Symphony in four movements by Joseph Haydn

The Symphony No. 73 in D major, Hoboken 1/73, is a symphony by Joseph Haydn composed in 1782. It is often known by the subtitle La chasse due to the hunting horn calls in the final movement, a popular trope in eighteenth century music.

==Music==

The symphony is scored for flute, two oboes, bassoon, two horns, and strings. Some versions also include two trumpets and timpani which appear only in the Finale.

The work has four movements:

The first movement follows a sonata form with a slow introduction. Notably, although the introduction ends on a dominant chord, the Allegro does not open in the tonic key. This movement displays one of Haydn's favorite musical devices, turning accompaniment into melody. Here, this is done in the simplest possible manner by constructing the main theme out of repeated notes. Once the repeated-note theme is established, then any time repeated notes are used in accompaniment, it sounds to the listener like thematic counterpoint.

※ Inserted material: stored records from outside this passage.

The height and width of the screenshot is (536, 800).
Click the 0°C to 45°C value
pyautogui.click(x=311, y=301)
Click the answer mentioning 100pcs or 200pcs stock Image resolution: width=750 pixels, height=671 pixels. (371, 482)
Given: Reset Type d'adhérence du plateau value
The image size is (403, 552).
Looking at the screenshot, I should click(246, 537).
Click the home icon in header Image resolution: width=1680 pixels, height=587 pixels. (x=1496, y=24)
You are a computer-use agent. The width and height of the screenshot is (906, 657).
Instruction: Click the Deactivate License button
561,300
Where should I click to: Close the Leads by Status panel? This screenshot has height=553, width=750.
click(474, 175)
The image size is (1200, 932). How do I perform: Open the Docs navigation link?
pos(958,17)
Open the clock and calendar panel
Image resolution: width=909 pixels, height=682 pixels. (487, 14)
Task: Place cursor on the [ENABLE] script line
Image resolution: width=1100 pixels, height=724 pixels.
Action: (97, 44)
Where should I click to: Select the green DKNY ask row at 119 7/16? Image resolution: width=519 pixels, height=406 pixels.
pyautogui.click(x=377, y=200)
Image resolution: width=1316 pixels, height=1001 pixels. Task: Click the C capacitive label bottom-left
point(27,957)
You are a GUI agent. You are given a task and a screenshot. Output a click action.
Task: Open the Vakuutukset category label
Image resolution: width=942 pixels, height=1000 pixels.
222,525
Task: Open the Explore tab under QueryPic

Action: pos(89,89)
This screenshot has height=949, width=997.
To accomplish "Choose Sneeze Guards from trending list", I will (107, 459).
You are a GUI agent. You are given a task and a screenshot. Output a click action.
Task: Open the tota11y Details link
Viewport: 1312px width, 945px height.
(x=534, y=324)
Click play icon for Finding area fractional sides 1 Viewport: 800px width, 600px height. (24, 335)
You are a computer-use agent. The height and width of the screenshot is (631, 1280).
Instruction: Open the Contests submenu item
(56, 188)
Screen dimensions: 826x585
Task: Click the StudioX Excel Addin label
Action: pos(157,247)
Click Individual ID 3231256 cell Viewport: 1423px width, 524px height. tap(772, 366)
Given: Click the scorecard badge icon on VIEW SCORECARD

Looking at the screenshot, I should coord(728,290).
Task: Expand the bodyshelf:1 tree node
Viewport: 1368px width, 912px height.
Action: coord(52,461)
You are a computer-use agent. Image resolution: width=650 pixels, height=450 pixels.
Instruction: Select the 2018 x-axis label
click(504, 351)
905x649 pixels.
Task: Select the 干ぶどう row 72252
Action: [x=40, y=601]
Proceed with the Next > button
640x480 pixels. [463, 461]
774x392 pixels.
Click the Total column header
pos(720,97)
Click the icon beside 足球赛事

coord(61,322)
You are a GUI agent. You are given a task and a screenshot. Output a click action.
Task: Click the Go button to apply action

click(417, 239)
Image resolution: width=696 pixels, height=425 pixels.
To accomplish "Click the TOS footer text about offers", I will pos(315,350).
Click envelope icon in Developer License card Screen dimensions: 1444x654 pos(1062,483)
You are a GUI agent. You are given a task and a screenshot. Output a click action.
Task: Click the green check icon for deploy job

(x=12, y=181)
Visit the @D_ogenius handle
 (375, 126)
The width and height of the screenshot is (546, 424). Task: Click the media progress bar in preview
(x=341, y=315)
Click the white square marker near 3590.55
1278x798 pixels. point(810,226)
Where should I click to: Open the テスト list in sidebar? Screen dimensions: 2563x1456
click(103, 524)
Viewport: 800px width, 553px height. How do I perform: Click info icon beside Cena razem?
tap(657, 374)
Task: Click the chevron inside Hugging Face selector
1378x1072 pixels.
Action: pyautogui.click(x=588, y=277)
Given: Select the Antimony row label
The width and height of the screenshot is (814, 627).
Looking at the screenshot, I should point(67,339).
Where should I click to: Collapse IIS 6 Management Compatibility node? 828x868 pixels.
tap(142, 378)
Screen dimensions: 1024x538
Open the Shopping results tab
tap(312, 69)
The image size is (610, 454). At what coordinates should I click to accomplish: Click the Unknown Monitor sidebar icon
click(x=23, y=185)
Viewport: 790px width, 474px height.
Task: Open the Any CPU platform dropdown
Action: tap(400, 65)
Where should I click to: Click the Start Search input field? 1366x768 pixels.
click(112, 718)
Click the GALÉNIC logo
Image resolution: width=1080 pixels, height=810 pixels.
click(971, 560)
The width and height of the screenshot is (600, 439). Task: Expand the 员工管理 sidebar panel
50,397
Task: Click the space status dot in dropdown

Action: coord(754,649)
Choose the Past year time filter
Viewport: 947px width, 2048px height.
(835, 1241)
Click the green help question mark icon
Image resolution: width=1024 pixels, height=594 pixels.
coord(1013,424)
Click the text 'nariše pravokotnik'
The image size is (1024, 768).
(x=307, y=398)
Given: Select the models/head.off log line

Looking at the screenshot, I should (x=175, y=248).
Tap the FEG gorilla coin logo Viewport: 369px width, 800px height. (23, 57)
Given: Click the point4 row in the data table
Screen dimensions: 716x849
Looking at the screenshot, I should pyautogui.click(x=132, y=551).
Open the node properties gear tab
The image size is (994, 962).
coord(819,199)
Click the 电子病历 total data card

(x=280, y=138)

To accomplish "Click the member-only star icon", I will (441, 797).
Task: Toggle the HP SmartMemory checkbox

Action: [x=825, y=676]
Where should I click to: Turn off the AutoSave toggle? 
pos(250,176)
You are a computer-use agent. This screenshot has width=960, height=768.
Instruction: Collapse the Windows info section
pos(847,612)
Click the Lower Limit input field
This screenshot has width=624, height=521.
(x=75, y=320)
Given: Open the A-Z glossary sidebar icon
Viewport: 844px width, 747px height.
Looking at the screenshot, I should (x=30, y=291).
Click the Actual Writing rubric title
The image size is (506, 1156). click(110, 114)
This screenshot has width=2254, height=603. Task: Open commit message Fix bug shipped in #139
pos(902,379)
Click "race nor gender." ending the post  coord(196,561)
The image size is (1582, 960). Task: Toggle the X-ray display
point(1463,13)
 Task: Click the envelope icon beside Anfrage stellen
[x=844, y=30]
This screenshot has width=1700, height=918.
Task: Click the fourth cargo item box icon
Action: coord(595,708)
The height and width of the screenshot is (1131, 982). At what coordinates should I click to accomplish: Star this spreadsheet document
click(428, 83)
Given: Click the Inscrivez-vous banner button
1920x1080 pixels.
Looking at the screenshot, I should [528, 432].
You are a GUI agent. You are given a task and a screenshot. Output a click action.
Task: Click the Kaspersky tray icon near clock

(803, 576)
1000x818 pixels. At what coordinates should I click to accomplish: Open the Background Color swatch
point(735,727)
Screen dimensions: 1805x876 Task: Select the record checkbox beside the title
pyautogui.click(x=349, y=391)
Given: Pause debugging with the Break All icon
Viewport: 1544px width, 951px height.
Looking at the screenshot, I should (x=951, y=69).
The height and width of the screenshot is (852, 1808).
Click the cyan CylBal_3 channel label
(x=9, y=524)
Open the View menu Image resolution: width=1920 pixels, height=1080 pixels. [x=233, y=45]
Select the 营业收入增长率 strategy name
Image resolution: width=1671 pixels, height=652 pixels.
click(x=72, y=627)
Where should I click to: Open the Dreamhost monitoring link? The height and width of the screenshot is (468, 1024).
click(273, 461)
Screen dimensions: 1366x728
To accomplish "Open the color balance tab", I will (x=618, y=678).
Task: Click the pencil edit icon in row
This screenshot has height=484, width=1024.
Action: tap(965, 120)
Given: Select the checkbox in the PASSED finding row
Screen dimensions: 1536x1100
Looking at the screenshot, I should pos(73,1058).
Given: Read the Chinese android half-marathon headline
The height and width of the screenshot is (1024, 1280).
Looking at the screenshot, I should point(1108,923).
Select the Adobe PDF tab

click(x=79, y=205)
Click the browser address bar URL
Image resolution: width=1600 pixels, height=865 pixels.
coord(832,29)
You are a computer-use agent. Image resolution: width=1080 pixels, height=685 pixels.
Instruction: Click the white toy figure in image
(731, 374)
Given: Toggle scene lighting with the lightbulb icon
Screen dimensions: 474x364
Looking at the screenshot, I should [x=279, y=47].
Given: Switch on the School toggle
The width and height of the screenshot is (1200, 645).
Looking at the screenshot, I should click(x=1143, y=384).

The second movement is based on Haydn's song Gegenliebe, Hob. XVIIa:16. The song forms the refrain for a rondo. The contrasting episodes of the rondo are derived from the song-melody and are all in the minor.

The final movement was originally composed as the overture to Haydn's opera La fedeltà premiata (“Fidelity Rewarded”), a detail which has helped secure the dating of the symphony. The hunting melody of the finale is a quotation from La Chasse du cerf, a Divertissement for solo voices, chorus, and instrumental ensemble by the eighteenth century French composer Jean-Baptiste Morin. Morin himself drew upon the popular Sourcillade (or Vue) penned by André Danican Philidor in the first decade of the 18th century. Haydn's theme was therefore widely recognisable as a hunting motif.

Along with the famous coda to the Farewell Symphony, La Chasse is one of the few Haydn symphonies to end quietly.